Koreksi Pasal 11
PERMEN Nomor 61 Tahun 2024 | Peraturan Menteri Nomor 61 Tahun 2024 tentang Pemberlakuan Standar Nasional Indonesia Untuk Tepung Terigu Secara Wajib
Teks Saat Ini
(1) Produsen di Luar Negeri sebagaimana dimaksud dalam Pasal 9 ayat (1) huruf b harus memenuhi persyaratan:
a. melakukan kegiatan usaha industri Tepung Terigu;
b. memiliki merek sendiri untuk produk Tepung Terigu kelas 30 (tiga puluh);
c. memiliki fasilitas produksi paling sedikit berupa:
1. fasilitas penyimpanan gandum dan Tepung Terigu;
2. fasilitas pembersihan gandum;
3. fasilitas penggilingan;
4. fasilitas pengayak;
5. fasilitas penambah fortifikan; dan
6. fasilitas pengemasan;
d. memiliki peralatan uji paling sedikit berupa:
1. peralatan uji kadar air;
2. peralatan uji kadar protein;
3. peralatan uji kadar abu; dan
4. peralatan uji falling number;
e. telah menerapkan sistem manajemen mutu ISO 9001:2015 atau sistem manajemen keamanan pangan; dan
f. memiliki Perwakilan Resmi.
(2) Perwakilan Resmi sebagaimana dimaksud pada ayat
(1) huruf f harus memenuhi ketentuan:
a. ditunjuk oleh Produsen di Luar Negeri sebagai perwakilannya di wilayah hukum Negara Kesatuan Republik INDONESIA;
b. mendapatkan lisensi atas merek untuk produk Tepung Terigu kelas 30 (tiga puluh) dari Produsen di Luar Negeri;
c. menguasai gudang di kabupaten/kota yang sama atau kabupaten/kota terdekat dengan tempat kedudukan Perwakilan Resmi;
d. bertindak sebagai importir untuk produk Tepung Terigu hasil produksi Produsen di Luar Negeri;
dan
e. memiliki akun SIINas.
(3) Perwakilan Resmi sebagaimana dimaksud pada ayat
(2):
a. hanya mewakili 1 (satu) Produsen di Luar Negeri;
atau
b. dapat mewakili lebih dari 1 (satu) Produsen di Luar Negeri dalam hal Produsen di Luar Negeri yang diwakili merupakan:
1. induk perusahaan dari Perwakilan Resmi dan Produsen di Luar Negeri lainnya yang diwakili;
2. anak perusahaan dari induk perusahaan yang sama dengan Perwakilan Resmi dan Produsen di Luar Negeri lainnya yang diwakili; atau
3. anak perusahaan dari Perwakilan Resmi.

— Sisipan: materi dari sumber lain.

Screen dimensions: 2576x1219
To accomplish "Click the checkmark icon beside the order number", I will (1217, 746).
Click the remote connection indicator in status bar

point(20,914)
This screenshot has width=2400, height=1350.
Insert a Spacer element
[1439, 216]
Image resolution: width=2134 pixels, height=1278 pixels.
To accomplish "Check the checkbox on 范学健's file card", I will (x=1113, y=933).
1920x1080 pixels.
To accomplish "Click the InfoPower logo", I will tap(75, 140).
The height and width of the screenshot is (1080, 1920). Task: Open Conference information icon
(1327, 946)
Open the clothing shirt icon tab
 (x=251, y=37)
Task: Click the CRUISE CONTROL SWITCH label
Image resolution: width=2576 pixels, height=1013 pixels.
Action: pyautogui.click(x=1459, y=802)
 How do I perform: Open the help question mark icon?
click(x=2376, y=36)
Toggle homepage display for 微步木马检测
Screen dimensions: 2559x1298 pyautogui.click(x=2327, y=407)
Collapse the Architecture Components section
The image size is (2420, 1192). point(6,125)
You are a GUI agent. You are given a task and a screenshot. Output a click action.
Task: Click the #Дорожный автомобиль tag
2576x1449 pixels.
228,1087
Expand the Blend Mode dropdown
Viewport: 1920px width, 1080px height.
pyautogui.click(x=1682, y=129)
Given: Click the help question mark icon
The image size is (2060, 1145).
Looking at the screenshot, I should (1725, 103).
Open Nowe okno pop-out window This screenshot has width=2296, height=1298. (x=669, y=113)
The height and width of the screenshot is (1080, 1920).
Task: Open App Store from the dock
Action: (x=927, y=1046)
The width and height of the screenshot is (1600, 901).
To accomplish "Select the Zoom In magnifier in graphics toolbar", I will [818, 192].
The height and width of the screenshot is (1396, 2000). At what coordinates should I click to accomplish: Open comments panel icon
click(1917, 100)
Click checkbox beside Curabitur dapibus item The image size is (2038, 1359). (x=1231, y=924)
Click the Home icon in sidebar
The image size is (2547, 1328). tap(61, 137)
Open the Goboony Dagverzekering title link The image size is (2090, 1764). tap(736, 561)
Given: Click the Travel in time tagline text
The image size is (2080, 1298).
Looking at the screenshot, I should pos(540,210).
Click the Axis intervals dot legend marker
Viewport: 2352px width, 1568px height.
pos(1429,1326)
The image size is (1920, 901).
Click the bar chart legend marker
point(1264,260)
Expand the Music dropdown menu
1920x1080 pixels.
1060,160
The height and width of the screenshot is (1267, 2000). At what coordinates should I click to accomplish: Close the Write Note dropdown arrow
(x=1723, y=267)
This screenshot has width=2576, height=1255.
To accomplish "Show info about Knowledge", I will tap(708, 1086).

(4) Induk perusahaan sebagaimana dimaksud pada ayat
(3) huruf b angka 1 dan angka 2 harus:
a. melakukan kegiatan di bidang usaha industri untuk memproduksi Tepung Terigu; dan
b. memiliki saham di anak perusahaan.
(5) Produsen di Luar Negeri sebagaimana dimaksud pada ayat (1) hanya dapat menunjuk 1 (satu) Perwakilan Resmi.
(6) Dalam hal Produsen di Luar Negeri mengganti Perwakilan Resmi sebelum masa berlaku Sertifikat SNI berakhir, Sertifikat SNI dinyatakan berakhir masa berlakunya.